Comment Re:No the basic Core i& extreme will smoke it (Score 4, Informative) 158

OK, here's a benchmark. You're welcome to try running an entire large bank (for example) on one server -- your choice. OK, two servers: I'll allow you one additional for off-site disaster recovery of all development, test, and production workloads, including concurrent batch and online, for all the bank's security zones. Choose wisely, Grasshopper.

Comment Re:Memory performance? (Score 1) 158

Yes, everybody does that (out-of-order execution, pipelining, etc., etc.) And still need to keep the CPU well fed to boost performance. Enormous 4-level caches help do that. Having a continuous 5.5 GHz clock speed is also quite helpful. So is having 101+ cores that can access the same cache rather than, say, 8 such cores. And at least a couple hundred (at least) other IBM performance tricks, many of which cost money to deliver and thus probably won't find their way into save-a-nickel parts of the market any time soon. It also very, very seriously helps when you design both hardware and software together, as the late great Steve Jobs (among others) reminded us all.

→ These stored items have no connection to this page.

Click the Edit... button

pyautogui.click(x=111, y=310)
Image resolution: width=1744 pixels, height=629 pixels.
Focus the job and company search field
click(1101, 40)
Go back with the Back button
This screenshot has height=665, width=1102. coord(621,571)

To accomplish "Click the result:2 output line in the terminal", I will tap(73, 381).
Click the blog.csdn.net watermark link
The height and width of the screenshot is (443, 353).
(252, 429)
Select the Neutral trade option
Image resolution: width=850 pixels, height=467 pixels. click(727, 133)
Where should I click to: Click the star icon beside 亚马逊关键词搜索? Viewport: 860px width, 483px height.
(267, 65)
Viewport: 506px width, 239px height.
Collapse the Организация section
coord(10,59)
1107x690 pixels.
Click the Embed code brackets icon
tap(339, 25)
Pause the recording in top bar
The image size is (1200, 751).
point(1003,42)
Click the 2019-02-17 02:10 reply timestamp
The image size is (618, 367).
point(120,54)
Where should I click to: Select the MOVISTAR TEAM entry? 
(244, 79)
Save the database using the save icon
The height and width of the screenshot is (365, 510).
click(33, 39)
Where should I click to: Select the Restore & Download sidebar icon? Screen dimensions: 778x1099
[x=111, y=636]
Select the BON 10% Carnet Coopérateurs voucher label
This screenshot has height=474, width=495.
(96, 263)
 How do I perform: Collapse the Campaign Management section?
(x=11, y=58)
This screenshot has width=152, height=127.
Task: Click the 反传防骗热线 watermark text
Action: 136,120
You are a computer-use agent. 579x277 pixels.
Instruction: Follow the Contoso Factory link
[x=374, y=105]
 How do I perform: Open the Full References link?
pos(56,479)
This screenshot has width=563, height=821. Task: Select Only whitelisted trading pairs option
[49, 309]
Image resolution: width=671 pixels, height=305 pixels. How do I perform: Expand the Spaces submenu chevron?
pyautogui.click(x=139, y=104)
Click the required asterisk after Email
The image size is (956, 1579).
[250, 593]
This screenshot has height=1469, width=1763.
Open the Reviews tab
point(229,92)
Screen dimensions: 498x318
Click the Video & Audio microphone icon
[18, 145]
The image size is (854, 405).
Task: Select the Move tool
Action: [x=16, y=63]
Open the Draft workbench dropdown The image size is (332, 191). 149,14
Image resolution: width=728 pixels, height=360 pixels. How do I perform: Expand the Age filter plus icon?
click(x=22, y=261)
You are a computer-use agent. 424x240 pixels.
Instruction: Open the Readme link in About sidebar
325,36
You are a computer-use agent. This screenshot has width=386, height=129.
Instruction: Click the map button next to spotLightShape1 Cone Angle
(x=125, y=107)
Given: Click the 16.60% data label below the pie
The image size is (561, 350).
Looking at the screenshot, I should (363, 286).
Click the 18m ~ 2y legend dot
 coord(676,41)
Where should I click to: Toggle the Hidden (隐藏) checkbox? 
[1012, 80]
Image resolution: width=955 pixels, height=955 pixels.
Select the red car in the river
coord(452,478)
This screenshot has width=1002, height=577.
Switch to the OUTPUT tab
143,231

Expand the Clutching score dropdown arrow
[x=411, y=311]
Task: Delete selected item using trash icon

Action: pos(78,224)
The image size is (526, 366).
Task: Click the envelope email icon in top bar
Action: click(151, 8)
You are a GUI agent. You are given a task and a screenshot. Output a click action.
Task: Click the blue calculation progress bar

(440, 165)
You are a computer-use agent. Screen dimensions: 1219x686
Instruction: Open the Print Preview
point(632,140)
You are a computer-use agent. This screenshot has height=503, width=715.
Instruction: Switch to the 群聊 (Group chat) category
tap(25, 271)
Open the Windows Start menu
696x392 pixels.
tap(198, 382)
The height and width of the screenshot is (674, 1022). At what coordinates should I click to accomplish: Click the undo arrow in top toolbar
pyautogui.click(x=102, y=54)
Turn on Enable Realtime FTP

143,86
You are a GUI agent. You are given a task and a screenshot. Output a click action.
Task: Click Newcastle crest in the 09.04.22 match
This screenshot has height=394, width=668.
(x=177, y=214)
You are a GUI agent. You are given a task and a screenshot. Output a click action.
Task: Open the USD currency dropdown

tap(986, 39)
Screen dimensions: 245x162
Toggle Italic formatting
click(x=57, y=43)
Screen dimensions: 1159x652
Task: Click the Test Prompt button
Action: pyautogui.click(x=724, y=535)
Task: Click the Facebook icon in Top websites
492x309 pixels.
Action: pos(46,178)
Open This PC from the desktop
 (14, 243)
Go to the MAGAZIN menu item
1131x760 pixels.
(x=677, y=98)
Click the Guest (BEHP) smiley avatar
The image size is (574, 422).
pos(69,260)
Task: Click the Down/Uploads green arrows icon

Comment Re:Except.... (Score 3, Interesting) 158

No, that's not a correct supposition -- quite the opposite, actually. All processors, including Intel X86, use microcode (or what IBM calls millicode) to a degree. IBM knows it well. After all, they invented microcode/millicode in the System/360 in 1965. But IBM uses microcode comparatively less nowadays than other processor architectures. The vast majority of zEC12 instructions are implemented entirely in hardware, including IEEE-754-2008 decimal floating point as an example. There's some really, really interesting new stuff in the instruction set, like the first transactional memory ("transaction execution facility") instructions in a commercial server, and some "feedback" instructions that can tell Java applications/the JVM how to dynamically tune itself in a live running environment. Very cutting edge -- so cutting edge I've got to crack open some engineering manuals to try to figure out what they've done, although they probably need to write those manuals.